I have prepared my presentation in English. First of all, I would like to thank the organizers of this excellent conference for very representative and very interesting presentations. The central topic of my presentation will be dealing with the issue of the issue of sanctions. And I decided to abstract myself in this presentation from political or sociological aspects, and to present a picture what can be described in terms of legal dogmatics.
First of all, regarding the title of my presentation, I would slightly change it: I would like to make it more concrete. I would introduce as a sub-title another sort of a sentence: How to make Russia stop war against Ukraine, and how to liberate occupied Crimea and Donbas by using sanctions. Whether we can do it, or we are helpless.
First of all, there is some confusion in the legal literature, in international legal doctrine. Even in national legal doctrine and theory regarding the concept of sanctions. Sanctions can be understood differently. At the risk of oversimplifying things, I offer this definition as the most common definition of sanctions. By legal sanctions we mean a reaction of the legal community against a delict, or against a violation of law, in this case violation of international law. As you can see from this definition which is a definition with a sort of Kelsenian touch, by a sanction we mean a reaction of the community. In other words, legal sanctions, including international legal sanctions, is a negative reaction at the violations of law, which might have not only unilateral, but also multilateral character.

» **Task 1**
In the sanctions talk, please rename "community" as "society" and write out the part from "First of all, there" to "also multilateral character." with that change.
» **Task 2**
Carry the sanctions talk forward, beginning after its final sentence.

» **Record list**

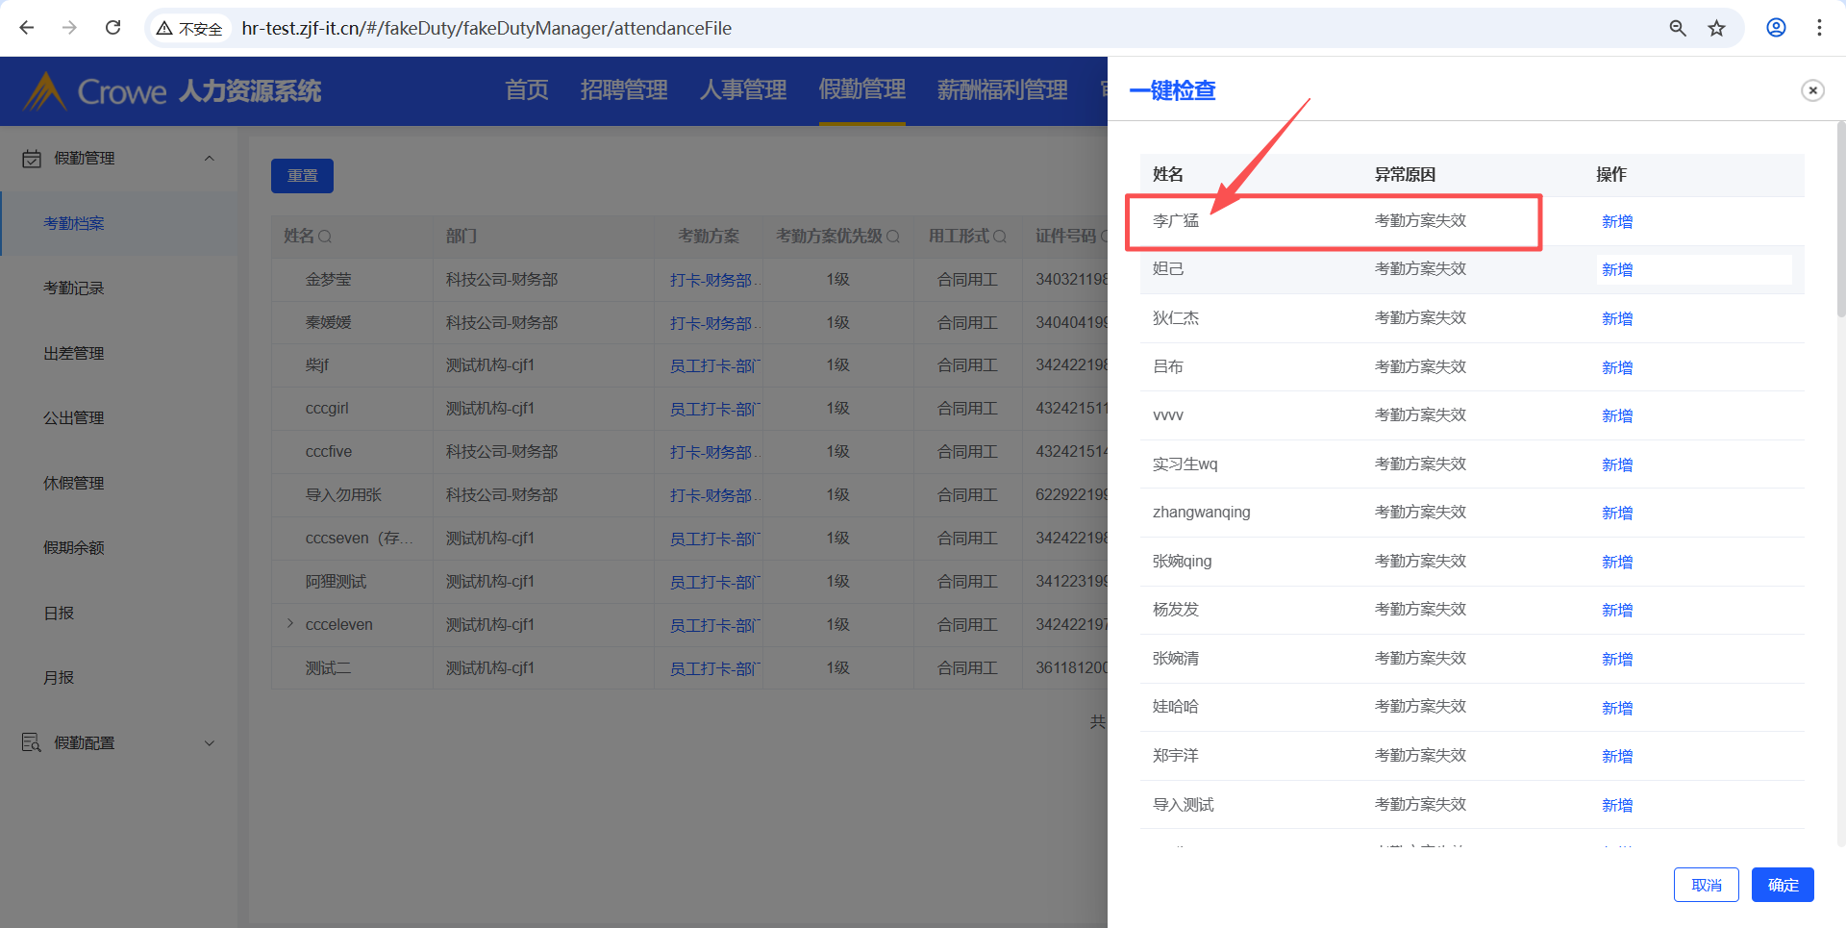Click the browser address bar URL
The height and width of the screenshot is (928, 1846).
coord(486,29)
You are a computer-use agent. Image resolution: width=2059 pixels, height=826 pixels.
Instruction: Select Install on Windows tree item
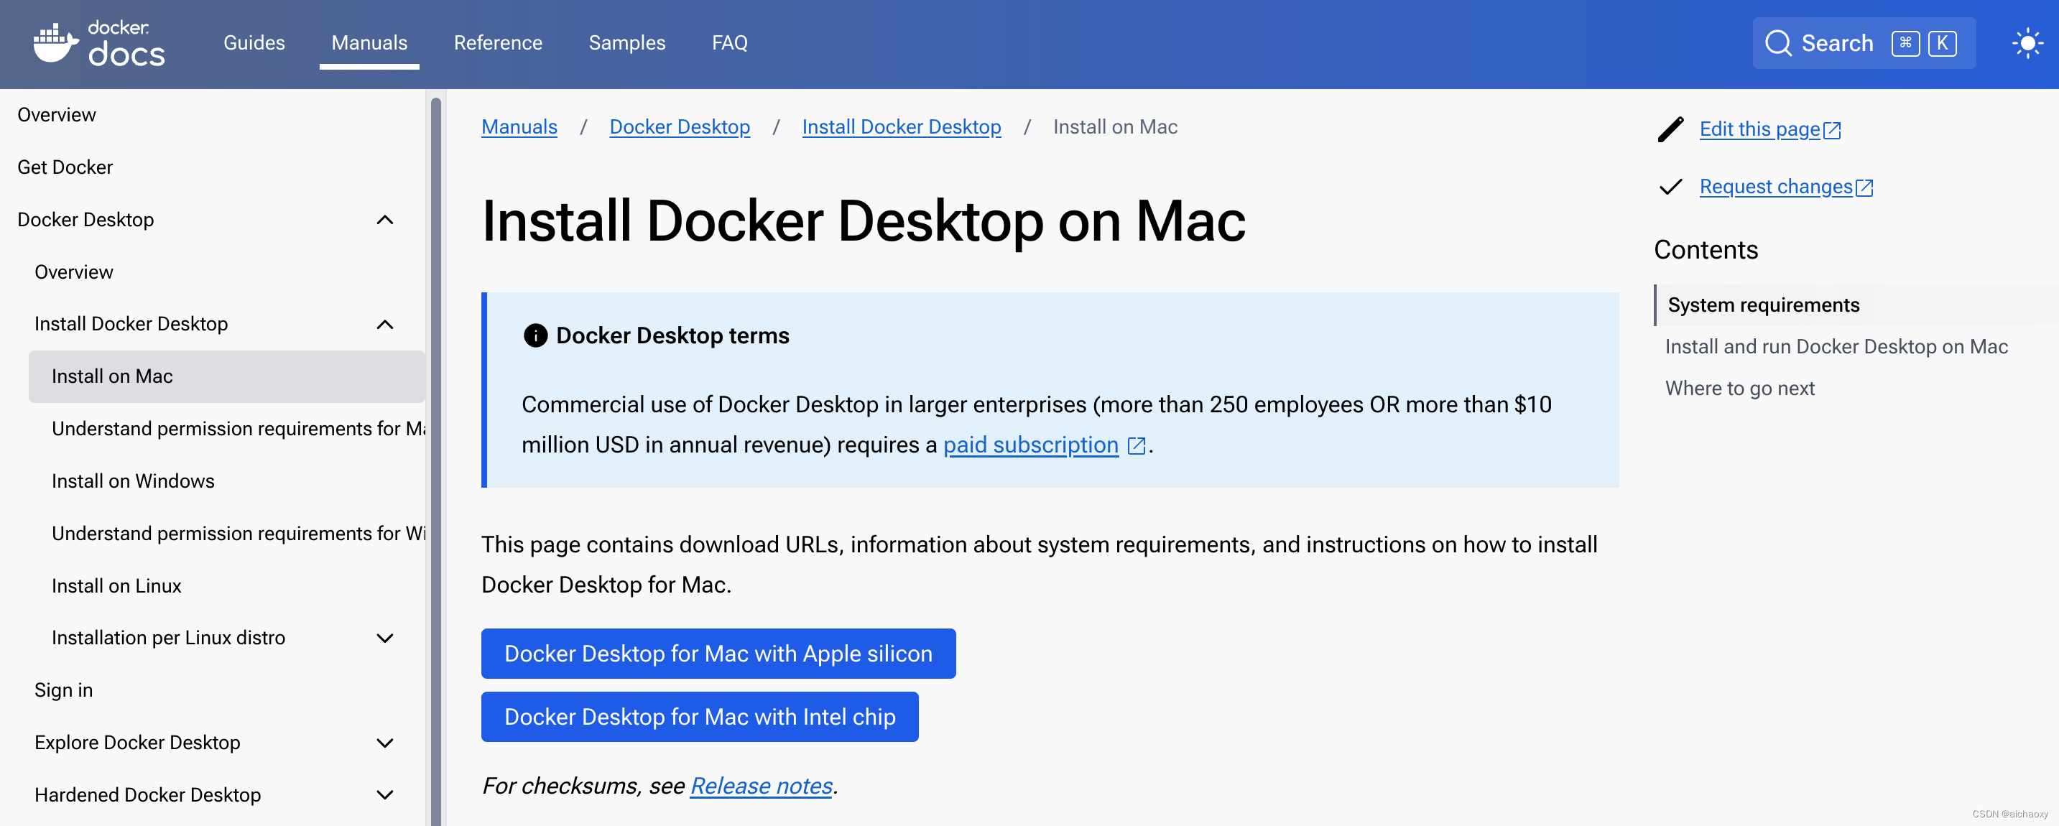133,479
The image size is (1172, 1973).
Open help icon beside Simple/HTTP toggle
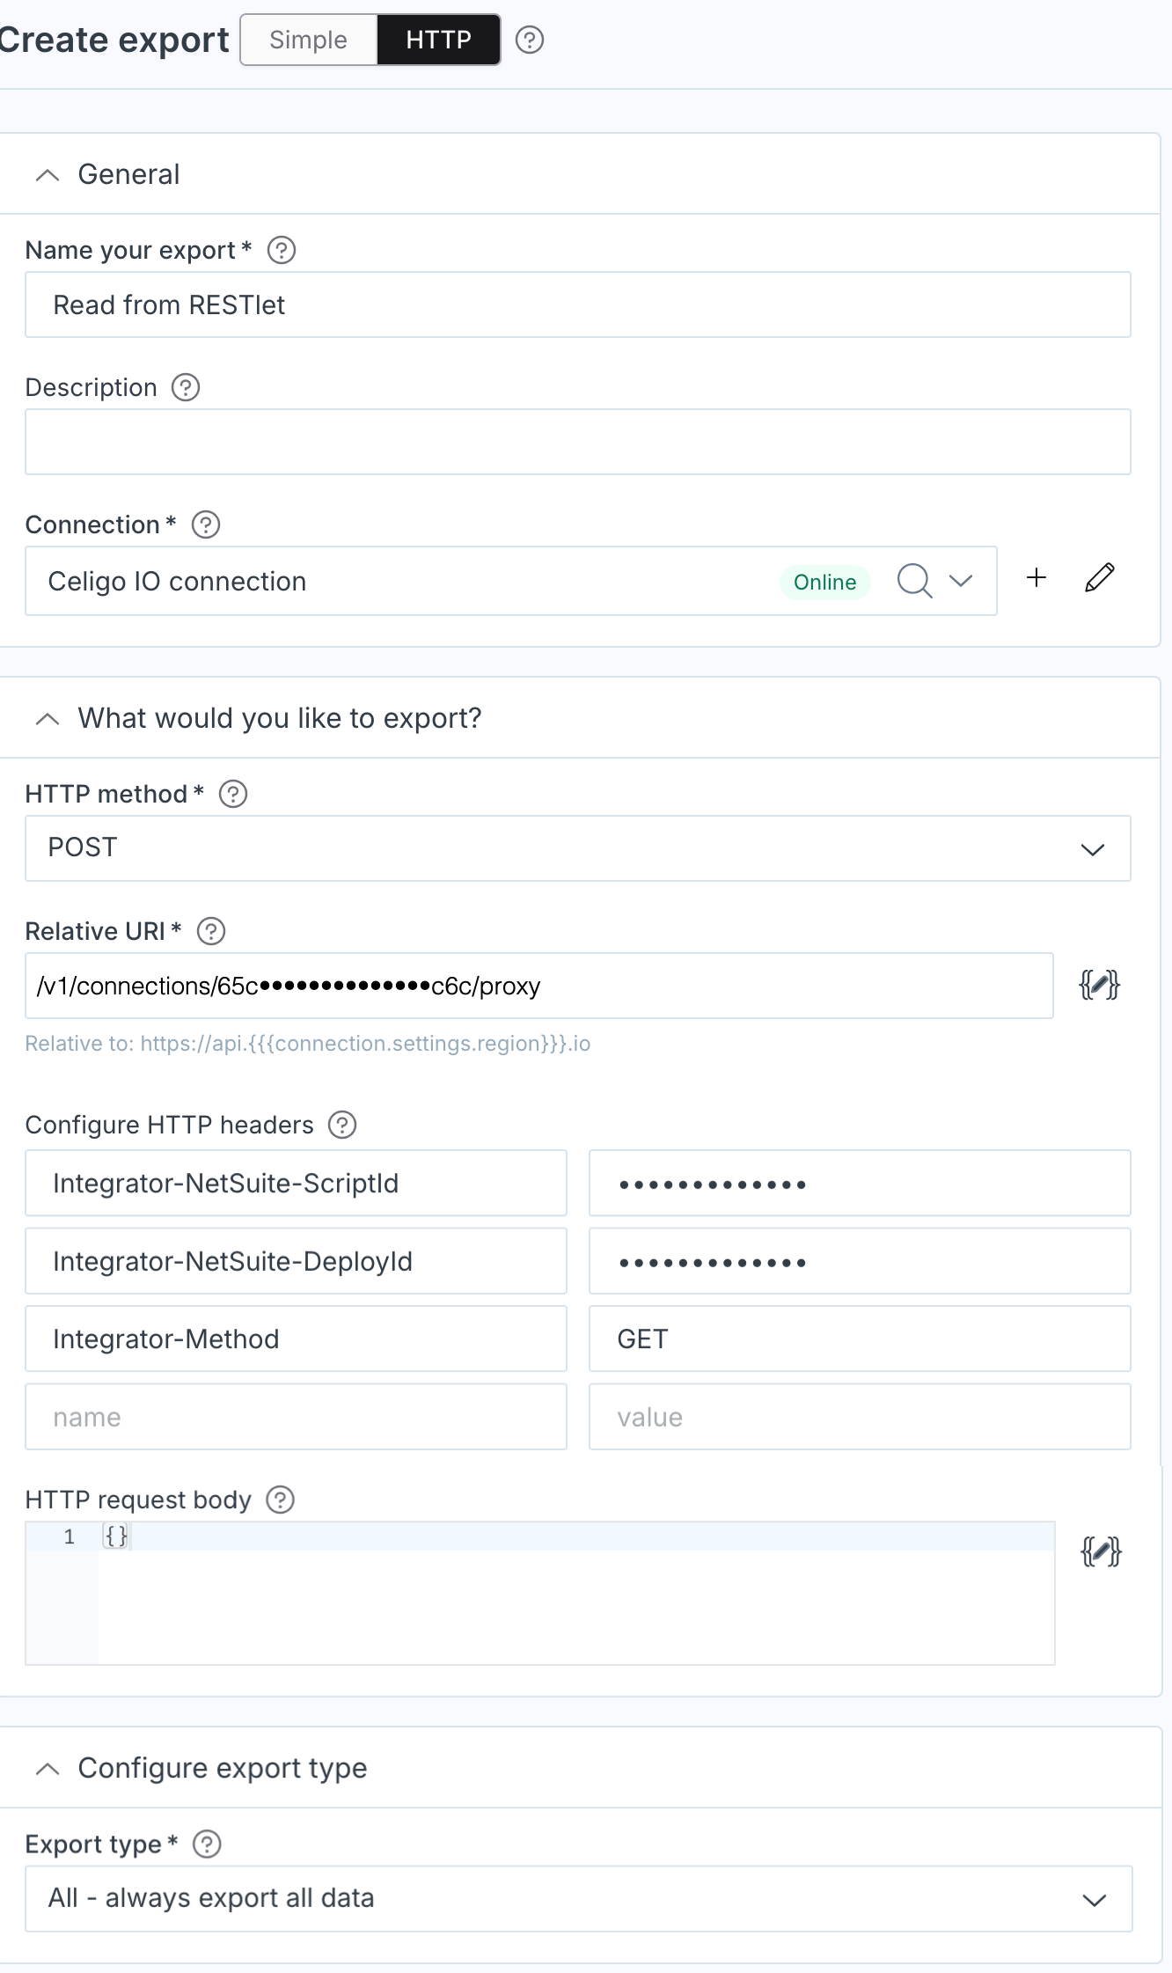530,40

» **Task response 1**
First of all, there is some confusion in the legal literature, in international legal doctrine. Even in national legal doctrine and theory regarding the concept of sanctions. Sanctions can be understood differently. At the risk of oversimplifying things, I offer this definition as the most common definition of sanctions. By legal sanctions we mean a reaction of the legal society against a delict, or against a violation of law, in this case violation of international law. As you can see from this definition which is a definition with a sort of Kelsenian touch, by a sanction we mean a reaction of the society. In other words, legal sanctions, including international legal sanctions, is a negative reaction at the violations of law, which might have not only unilateral, but also multilateral character.

» **Task response 2**
At the same time, there are other terms which are widely used, and this is the source of constant confusion in theory and practice. For example instead of the term “sanctions”, the International Law Commission in its Articles on the state responsibility prefers to use the term “countermeasures”. At the same time, in legal international literature in Russia, for example, specialists on international law are talking about two kinds of countermeasures: countermeasures and sanctions. And to them sanctions are those countermeasures, which are used, which are enforced by the international organizations, primarily by the UN. Interestingly enough, when we take a look at the UN Charter, we will not find a term “sanctions” used in this document. We can find only the term “enforcement actions”. And sometimes in the legal literature there is a confusion regarding the term “sanctions”, the concept of “sanctions” is equated with such concept as forms of responsibility like, for example retorsions, reprisals and so on.
There are certain pre-requisites for the use of sanctions. First of all, sanction is not a direct reaction to the committed crime. We are talking about sanctions when the tortfeasor (in other words the country, which has violated law) refuses to comply with its responsibilities, when it refuses to rectify the damage done and to bear responsibility. In this case, we are talking about sanctions as a reaction against refusal to obey, to bear international responsibility.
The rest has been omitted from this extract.